**Your goal:** Your task is to repeat exactly the lines below between the line holding "This screenshot has width=934, height=552." and the line holding "Click empty card area right of Quick apply", inclusive, and only those.

**Dataset records:**

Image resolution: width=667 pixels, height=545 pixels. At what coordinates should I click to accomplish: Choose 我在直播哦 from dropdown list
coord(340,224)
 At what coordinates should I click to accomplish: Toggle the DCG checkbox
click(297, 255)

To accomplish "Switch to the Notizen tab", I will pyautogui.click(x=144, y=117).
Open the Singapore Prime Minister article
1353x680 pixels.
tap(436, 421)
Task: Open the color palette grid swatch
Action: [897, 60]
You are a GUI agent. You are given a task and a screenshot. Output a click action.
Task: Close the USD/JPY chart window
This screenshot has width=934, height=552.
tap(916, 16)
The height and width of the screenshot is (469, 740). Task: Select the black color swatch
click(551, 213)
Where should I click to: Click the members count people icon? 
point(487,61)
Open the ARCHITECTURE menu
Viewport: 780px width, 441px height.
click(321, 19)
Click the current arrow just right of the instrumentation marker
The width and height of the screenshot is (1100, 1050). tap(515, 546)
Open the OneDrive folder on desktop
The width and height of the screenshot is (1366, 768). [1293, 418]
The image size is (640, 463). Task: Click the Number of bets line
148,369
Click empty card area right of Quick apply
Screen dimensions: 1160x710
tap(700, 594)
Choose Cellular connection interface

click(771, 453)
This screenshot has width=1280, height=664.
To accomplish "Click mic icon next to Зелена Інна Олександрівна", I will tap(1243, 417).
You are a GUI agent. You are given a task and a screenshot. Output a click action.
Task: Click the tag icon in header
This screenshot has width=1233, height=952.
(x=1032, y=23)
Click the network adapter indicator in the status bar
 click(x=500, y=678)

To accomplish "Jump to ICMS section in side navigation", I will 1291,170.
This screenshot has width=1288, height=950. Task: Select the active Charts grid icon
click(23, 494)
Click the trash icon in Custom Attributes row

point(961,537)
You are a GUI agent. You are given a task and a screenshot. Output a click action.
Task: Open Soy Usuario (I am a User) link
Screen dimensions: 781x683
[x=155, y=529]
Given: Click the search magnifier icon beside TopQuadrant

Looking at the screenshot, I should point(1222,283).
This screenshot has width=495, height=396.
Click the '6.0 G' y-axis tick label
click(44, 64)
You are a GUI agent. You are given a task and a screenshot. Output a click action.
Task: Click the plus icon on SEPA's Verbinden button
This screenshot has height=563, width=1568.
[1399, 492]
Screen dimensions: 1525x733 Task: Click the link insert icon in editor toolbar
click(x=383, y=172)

**The completed task:**
This screenshot has width=934, height=552.
tap(916, 16)
The height and width of the screenshot is (469, 740). Task: Select the black color swatch
click(551, 213)
Where should I click to: Click the members count people icon? 
point(487,61)
Open the ARCHITECTURE menu
Viewport: 780px width, 441px height.
click(321, 19)
Click the current arrow just right of the instrumentation marker
The width and height of the screenshot is (1100, 1050). tap(515, 546)
Open the OneDrive folder on desktop
The width and height of the screenshot is (1366, 768). [1293, 418]
The image size is (640, 463). Task: Click the Number of bets line
148,369
Click empty card area right of Quick apply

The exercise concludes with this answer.